▶ [WRITTEN REQUEST]
Copy the following data line for line, without changing a word.

▶ [DATASET]
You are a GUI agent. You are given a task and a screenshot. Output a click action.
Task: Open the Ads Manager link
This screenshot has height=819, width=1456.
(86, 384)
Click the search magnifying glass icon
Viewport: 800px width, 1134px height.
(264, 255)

▶ [RESPONSE]
You are a GUI agent. You are given a task and a screenshot. Output a click action.
Task: Open the Ads Manager link
This screenshot has height=819, width=1456.
(86, 384)
Click the search magnifying glass icon
Viewport: 800px width, 1134px height.
(264, 255)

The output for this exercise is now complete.